=== THE DATA ===
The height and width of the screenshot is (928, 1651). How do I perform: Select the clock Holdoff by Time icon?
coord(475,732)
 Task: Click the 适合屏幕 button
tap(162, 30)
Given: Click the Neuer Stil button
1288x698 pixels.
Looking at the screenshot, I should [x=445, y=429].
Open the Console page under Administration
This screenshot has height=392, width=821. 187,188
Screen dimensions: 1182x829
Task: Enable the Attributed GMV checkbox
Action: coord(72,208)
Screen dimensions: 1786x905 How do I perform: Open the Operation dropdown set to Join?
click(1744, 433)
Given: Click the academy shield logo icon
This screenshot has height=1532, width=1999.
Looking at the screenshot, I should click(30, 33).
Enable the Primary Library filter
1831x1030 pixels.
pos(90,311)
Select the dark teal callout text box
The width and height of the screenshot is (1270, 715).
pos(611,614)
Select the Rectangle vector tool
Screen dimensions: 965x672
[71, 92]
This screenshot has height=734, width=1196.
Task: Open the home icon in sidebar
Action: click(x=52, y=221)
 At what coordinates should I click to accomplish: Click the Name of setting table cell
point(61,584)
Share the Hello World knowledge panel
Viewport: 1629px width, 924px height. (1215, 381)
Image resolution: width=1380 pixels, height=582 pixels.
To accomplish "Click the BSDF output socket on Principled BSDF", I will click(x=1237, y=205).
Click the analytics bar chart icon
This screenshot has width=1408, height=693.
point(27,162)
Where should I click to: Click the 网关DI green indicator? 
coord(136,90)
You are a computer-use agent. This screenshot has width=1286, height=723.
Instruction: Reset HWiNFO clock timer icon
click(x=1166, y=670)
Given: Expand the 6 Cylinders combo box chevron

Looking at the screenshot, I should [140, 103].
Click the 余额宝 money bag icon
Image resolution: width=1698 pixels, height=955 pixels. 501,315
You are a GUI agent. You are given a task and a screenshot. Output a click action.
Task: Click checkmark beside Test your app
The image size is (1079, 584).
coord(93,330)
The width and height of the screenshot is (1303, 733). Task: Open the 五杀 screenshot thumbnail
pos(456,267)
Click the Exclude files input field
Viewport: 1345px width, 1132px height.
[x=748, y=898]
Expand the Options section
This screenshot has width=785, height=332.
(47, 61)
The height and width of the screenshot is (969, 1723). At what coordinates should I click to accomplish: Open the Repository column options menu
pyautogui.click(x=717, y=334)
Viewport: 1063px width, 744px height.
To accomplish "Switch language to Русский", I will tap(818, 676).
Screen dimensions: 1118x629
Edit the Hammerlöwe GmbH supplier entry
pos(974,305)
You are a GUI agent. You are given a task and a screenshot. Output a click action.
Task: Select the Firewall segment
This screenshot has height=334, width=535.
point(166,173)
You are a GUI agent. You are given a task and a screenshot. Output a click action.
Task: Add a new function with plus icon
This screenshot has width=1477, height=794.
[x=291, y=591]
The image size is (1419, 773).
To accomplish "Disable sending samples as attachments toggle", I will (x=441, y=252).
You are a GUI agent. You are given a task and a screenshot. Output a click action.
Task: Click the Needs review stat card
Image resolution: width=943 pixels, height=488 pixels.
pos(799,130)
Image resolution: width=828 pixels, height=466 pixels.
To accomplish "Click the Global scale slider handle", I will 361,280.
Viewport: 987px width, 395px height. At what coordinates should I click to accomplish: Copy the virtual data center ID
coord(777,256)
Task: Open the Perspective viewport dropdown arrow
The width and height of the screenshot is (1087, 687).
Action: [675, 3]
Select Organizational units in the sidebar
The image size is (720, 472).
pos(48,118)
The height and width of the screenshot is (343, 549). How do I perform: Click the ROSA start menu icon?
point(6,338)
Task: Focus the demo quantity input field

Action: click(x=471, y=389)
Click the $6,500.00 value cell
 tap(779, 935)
===
Scan the entries above for the line containing "Open the Console page under Administration", and copy it and all lines after it exactly, down to and including the line containing "Select the Rectangle vector tool".

**EXERCISE RESPONSE**
Open the Console page under Administration
This screenshot has height=392, width=821. 187,188
Screen dimensions: 1182x829
Task: Enable the Attributed GMV checkbox
Action: coord(72,208)
Screen dimensions: 1786x905 How do I perform: Open the Operation dropdown set to Join?
click(1744, 433)
Given: Click the academy shield logo icon
This screenshot has height=1532, width=1999.
Looking at the screenshot, I should click(30, 33).
Enable the Primary Library filter
1831x1030 pixels.
pos(90,311)
Select the dark teal callout text box
The width and height of the screenshot is (1270, 715).
pos(611,614)
Select the Rectangle vector tool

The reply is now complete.